Queridos amigos salvadoreños, a pocas semanas del inicio el Jubileo extraordinario de la Misericordia, el ejemplo de Mons. Romero constituye para su querida nación un estímulo y una obra renovada de la proclamación del Evangelio de Jesucristo, anunciándolo de modo que lo conozcan todas las personas, para que el amor misericordioso del Divino Salvador invada el corazón y la historia de su buena gente. El santo pueblo de Dios que peregrina en el Salvador tiene aún por delante una serie de difíciles tareas, sigue necesitando, como el resto del mundo, del anuncio evangelizador que le permita testimoniar, en la comunión de la única Iglesia de Cristo, la auténtica vida cristiana, que le ayude a favorecer la promoción y el desarrollo de una nación en busca de la verdadera justicia, la auténtica paz y la reconciliación de los corazones.
En esta ocasión, con tanto afecto por cada uno de ustedes aquí presentes y por todos los salvadoreños, hago míos los sentimientos del beato Monseñor Romero, que con fundada esperanza ansiaba ver la llegada del feliz momento en el que desapareciera de El Salvador la terrible tragedia del sufrimiento de tantos de nuestros hermanos a causa del odio, la violencia y la injusticia. Que el Señor, con una lluvia de misericordia y bondad, con un torrente de gracias, convierta todos los corazones y la bella patria que les ha dado, y que lleva el nombre del Divino Salvador, se convierta en un país donde todos se sientan redimidos y hermanos, sin diferencias, porque todos somos una sola cosa en Cristo nuestro Señor (cf. Mons. Óscar Romero, homilía en Aguilares, 19 junio 1977).

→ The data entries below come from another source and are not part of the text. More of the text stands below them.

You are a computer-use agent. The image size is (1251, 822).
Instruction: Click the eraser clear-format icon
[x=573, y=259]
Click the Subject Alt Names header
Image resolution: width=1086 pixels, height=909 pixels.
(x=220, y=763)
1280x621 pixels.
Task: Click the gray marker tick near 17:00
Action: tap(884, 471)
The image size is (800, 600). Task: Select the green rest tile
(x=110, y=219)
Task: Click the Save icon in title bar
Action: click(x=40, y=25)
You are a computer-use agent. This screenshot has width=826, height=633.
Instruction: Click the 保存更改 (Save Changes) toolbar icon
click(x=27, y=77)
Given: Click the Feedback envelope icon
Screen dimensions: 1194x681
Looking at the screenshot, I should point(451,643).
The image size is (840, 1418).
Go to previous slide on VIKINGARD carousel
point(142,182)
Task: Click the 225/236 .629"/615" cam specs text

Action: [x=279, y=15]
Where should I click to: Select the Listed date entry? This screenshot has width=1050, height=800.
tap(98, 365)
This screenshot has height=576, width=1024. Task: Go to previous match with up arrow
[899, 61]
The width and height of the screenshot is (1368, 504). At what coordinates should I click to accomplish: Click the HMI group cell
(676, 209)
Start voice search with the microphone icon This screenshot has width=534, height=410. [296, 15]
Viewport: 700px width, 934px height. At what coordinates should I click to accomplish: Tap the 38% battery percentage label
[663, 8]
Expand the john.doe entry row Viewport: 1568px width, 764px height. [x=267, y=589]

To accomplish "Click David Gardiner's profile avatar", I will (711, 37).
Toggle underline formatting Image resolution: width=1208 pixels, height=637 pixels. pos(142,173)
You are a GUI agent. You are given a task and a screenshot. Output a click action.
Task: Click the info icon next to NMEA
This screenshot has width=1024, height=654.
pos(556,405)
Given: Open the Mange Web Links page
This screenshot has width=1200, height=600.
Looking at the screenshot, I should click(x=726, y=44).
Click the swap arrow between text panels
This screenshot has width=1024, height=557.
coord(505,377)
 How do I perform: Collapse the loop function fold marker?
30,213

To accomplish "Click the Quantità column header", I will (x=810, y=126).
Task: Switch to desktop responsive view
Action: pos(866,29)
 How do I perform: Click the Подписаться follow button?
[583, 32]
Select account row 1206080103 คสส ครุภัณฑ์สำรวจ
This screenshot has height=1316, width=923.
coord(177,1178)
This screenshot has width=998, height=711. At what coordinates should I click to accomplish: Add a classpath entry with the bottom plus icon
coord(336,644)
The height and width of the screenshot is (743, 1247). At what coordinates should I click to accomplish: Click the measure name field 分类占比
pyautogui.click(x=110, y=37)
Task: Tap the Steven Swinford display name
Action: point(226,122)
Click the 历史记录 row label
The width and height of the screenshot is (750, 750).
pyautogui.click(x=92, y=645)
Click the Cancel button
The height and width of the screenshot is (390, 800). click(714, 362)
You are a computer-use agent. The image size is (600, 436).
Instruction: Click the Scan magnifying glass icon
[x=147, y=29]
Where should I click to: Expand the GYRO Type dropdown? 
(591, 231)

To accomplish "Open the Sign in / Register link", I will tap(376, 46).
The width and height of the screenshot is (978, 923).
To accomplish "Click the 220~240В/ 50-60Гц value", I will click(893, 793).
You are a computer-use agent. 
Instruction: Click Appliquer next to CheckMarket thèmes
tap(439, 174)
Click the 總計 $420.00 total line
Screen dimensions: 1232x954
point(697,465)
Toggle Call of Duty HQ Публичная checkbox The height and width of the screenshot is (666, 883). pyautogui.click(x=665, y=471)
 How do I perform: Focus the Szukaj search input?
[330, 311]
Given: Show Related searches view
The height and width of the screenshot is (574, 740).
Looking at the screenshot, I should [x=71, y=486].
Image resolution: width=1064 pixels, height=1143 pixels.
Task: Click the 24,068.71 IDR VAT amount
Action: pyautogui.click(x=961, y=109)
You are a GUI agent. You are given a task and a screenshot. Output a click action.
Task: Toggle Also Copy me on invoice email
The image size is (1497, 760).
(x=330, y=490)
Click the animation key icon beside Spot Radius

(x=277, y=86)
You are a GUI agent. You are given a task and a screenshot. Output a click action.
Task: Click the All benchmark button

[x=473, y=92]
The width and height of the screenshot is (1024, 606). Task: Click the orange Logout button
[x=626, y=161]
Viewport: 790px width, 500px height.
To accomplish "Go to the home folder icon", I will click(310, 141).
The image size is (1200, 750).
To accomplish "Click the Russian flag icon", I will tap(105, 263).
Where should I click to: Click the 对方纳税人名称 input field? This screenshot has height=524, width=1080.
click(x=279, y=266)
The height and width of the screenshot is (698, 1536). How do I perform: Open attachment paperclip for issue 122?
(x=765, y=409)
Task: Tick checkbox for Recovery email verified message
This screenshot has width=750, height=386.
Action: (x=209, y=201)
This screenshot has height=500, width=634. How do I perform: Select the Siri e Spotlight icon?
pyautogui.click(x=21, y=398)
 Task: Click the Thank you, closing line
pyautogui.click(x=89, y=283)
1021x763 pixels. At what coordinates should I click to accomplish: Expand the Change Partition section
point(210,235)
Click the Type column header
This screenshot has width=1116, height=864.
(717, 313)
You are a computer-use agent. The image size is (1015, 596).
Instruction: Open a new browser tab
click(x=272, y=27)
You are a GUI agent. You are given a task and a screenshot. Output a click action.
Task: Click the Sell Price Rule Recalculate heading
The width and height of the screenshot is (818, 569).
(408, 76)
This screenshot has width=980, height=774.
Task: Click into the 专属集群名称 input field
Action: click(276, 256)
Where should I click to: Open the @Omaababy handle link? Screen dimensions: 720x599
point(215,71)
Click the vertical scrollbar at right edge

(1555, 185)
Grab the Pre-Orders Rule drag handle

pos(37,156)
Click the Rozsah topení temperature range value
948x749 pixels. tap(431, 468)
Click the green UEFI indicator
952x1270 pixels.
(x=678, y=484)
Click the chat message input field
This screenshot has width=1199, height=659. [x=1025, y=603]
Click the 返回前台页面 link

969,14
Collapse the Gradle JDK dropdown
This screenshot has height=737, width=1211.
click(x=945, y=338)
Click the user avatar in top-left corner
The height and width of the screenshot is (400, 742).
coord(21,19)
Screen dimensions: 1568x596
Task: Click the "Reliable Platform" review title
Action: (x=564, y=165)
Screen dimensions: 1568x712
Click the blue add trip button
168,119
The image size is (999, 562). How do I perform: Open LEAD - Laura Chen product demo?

Quisiera añadir algo también que quizás pasamos de largo. El martirio de Mons. Romero no fue puntual en el momento de su muerte, fue un martirio-testimonio, sufrimiento anterior, persecución anterior, hasta su muerte. Pero también posterior, porque una vez muerto –yo era sacerdote joven y fui testigo de eso– fue difamado, calumniado, ensuciado, o sea que su martirio se continuó incluso por hermanos suyos en el sacerdocio y en el episcopado. No hablo de oídas, he escuchado esas cosas. O sea que es lindo verlo también así: un hombre que sigue siendo mártir. Bueno, ahora ya creo que casi ninguno se atreva pero después de haber dado su vida siguió dándola dejándose azotar por todas esas incomprensiones y calumnias. Eso a mí me da fuerza, solo Dios sabe. Solo Dios sabe las historias de las personas y cuántas veces, a personas que ya han dado su vida o que han muerto, se las sigue lapidando con la piedra más dura que existe en el mundo: la lengua.
Por intercesión de Nuestra Señora de la Paz, cuya fiesta hemos celebrado hace pocos días, invoco la bendición de Dios sobre ustedes y todos los queridos hijos e hijas de esa bendita tierra.